▶ _SHORT EXERCISE_: Copy out the part of the records that opens with the line containing "Expand the More" and runs through the end of the records, keeping every line in full. Multiply each coordinate in the answers by 2.5 and round to whole numbers, halves going up, and leave all other numbers unchanged.

[Records of where items appear]

------------------------

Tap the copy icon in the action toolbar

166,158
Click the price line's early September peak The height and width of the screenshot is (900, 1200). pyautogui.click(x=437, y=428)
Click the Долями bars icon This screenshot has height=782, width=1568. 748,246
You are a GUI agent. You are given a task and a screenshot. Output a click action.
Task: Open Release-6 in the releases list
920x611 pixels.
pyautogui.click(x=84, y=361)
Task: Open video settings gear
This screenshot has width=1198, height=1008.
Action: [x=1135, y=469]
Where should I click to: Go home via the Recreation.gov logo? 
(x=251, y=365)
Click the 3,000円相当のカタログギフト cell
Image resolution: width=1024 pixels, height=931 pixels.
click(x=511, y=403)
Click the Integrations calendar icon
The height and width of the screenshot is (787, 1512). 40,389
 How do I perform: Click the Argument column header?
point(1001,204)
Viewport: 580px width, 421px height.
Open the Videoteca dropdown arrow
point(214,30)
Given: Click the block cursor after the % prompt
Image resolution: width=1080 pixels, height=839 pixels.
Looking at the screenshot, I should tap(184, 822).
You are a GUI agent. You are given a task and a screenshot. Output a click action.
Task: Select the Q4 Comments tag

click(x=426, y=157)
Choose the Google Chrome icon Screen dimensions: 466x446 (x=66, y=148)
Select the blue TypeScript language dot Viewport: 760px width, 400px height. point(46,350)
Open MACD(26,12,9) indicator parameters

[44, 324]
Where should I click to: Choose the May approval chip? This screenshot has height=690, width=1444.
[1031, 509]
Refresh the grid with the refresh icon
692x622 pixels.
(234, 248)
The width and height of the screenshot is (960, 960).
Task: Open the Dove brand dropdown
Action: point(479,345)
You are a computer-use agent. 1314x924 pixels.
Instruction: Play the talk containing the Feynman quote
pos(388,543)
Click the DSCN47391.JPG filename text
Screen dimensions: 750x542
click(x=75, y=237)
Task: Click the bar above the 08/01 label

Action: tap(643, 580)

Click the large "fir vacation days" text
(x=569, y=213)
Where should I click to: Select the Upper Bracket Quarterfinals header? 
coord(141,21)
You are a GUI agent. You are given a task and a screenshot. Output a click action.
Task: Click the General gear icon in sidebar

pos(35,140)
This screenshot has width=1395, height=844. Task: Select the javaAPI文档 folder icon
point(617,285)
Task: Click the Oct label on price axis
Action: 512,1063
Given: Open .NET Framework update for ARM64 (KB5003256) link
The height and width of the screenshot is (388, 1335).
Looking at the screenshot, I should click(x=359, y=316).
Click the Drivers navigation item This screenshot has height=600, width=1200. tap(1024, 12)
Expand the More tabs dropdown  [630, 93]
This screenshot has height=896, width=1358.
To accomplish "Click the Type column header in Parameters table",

------------------------

▶ _FULL SOLUTION_:
Expand the More tabs dropdown  [1575, 233]
This screenshot has height=896, width=1358.
To accomplish "Click the Type column header in Parameters table",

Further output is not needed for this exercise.